WHAT IS REQUIRED: Since only part of the material below is wanted, output exactly the lines from the one with "You are a computer-use agent." up to and including the one with "The width and".

SUPPLIED INFORMATION:
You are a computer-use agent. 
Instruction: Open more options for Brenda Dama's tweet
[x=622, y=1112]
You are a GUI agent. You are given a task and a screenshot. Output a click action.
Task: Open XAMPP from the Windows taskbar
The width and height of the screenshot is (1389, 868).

...

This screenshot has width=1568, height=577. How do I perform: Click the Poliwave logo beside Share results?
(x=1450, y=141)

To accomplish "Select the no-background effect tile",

SOLUTION:
You are a computer-use agent. 
Instruction: Open more options for Brenda Dama's tweet
[x=622, y=1112]
You are a GUI agent. You are given a task and a screenshot. Output a click action.
Task: Open XAMPP from the Windows taskbar
The width and height of the screenshot is (1389, 868).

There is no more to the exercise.